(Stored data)
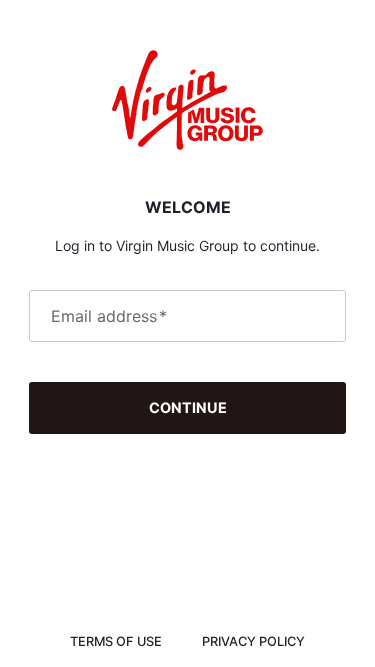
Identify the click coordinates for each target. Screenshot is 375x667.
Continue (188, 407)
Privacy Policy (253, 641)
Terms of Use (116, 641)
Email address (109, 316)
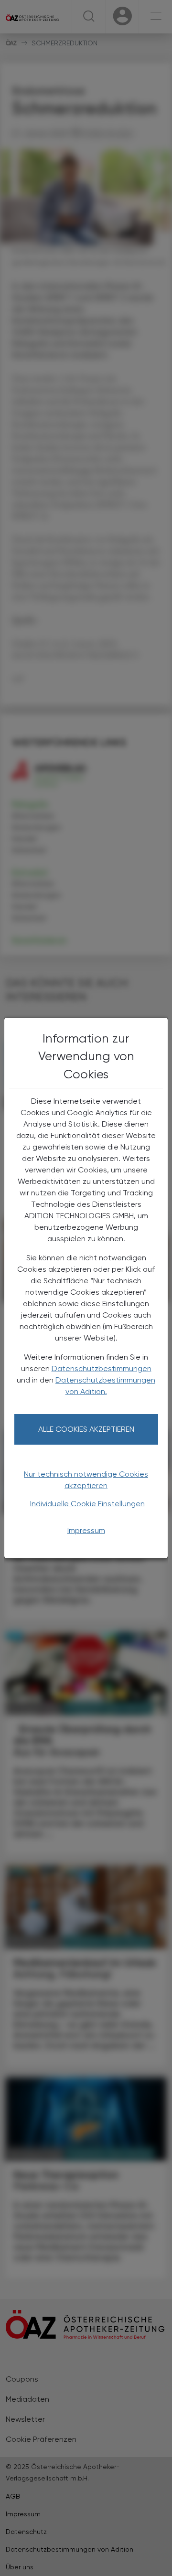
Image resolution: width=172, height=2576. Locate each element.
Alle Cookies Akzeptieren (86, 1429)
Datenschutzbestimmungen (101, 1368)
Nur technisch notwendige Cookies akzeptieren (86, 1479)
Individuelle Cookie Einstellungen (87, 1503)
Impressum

> **EXERCISE PROMPT**:
The records above must be repeated in full and exactly, but without any of the pictures.

> **RESULT**:
Identify the click coordinates for each target. Screenshot is 375x667.
Continue (188, 407)
Privacy Policy (253, 641)
Terms of Use (116, 641)
Email address (109, 316)
Image resolution: width=172, height=2576. Locate each element.
Alle Cookies Akzeptieren (86, 1429)
Datenschutzbestimmungen (101, 1368)
Nur technisch notwendige Cookies akzeptieren (86, 1479)
Individuelle Cookie Einstellungen (87, 1503)
Impressum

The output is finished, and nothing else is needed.